The word "can't". This interview with Mr. Shiller is profound, and he stands as beacon and very much deserves the Nobel Prize. Because of that word, "can't". I wish Mr. Solman would have had him expound more about that, since the thing we should really be celebrating about Mr. Shiller is not merely his work in economics, but the fortitude that he showed in recognizing the difference between "can't" and "won't". That economist at the Fed wasn't in any way physically restrained from speaking what he felt. He -could- have spoken out. He -could have- pushed his studies at a Reserve board meeting; he -could have- gone to other Reserve Bank Chairs; he -could have- gone to the media...he didn't. He chose not to. It was not "can't", it was "won't". Lucky for me and my fellow Americans, people like Mr. Shiller "DO". He has spoken up, based on his principles, his studies, the risks be damned, and said what needed to be said. We need to banish the word "can't" from governing minds, or we'll all suffer the cost.
I think Gene Fama is demonstrably correct that ordinary investors, relying upon publicly available information, cannot beat the market. The elite investors who gather and analyze that information very quickly get the bargains and the rest of us have little hope to beat the averages. However, I think Bob Shiller attributes too much of the market deviation from fundamentals, (revealed mainly in hindsight), to emotion. I think it is more of an available information problem. Much company information that would be useful to an investor is proprietary. This is why insiders have advantages important enough to cause laws to be enacted that sharply restrict insider trading. Even normal company reporting is rather intermittent and scanty, taking the form of quarterly and annual reports -- hardy enough to help the day by day, hour or hour or even second by second trading that happens in real markets. Then there are the many known problems with macro-statistics produced by government and a few large financial institutions. Actual investing relies heavily upon guesswork. I believe it is this guessing, more than actual emotion that is responsible for most of the seeming irrationality in markets.
Buffett shows clearly you don't need inside information, just the ability to fundamentally value businesses combined with the mental ability to wait a long time until you find predictable businesses selling at substantial margins of safety.
Most people can't value businesses, even the vast majority of professionals trained in fundamental analysis either aren't good at it, or lack the judgment and patience to make it work. Many dilute it with ridiculous counter strategies such as momentum, charting, predicting price movements so it can't ever work.

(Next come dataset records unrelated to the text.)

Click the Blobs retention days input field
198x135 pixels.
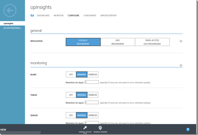tap(92, 82)
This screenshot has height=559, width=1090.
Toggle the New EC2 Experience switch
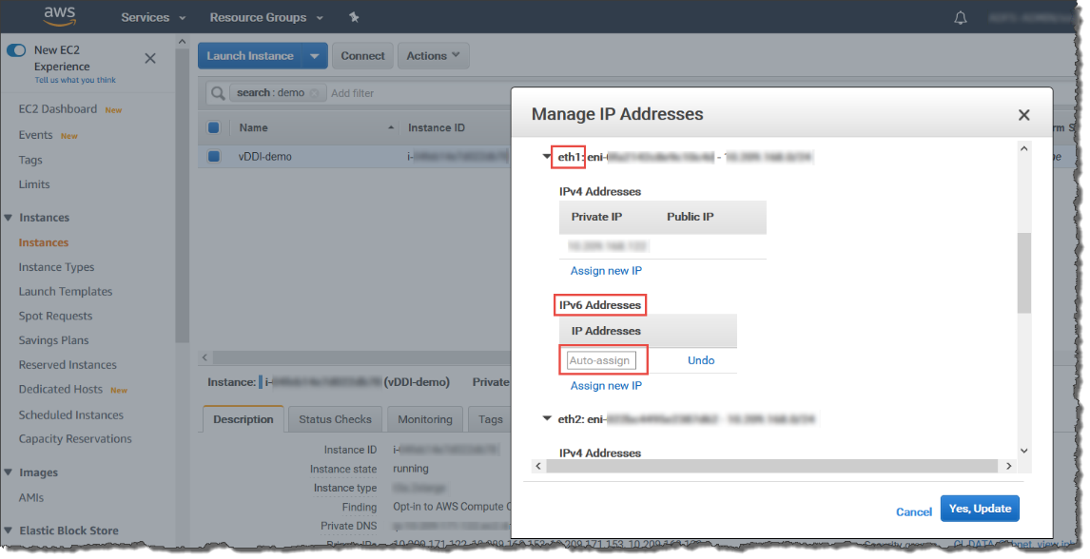tap(16, 50)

Part of the reason only a minuscule percentage of money management professionals (less than 1%) aren't value investors because it's a poor marketing tool for attracting investors. Clients expect to be dazzled with inside information, unique insights, tools or strategies. No one wants to hear their money manager saying he can't find anything to buy, and doesn't have any idea when prices will become more attractive, or any insight into market movements.
Value investing isn't low PE or low Price to Book investing, or dividend chasing. It's far more sophisticated than that but 99% if managers running "value" fund and economists confuse it with those simpleminded approaches.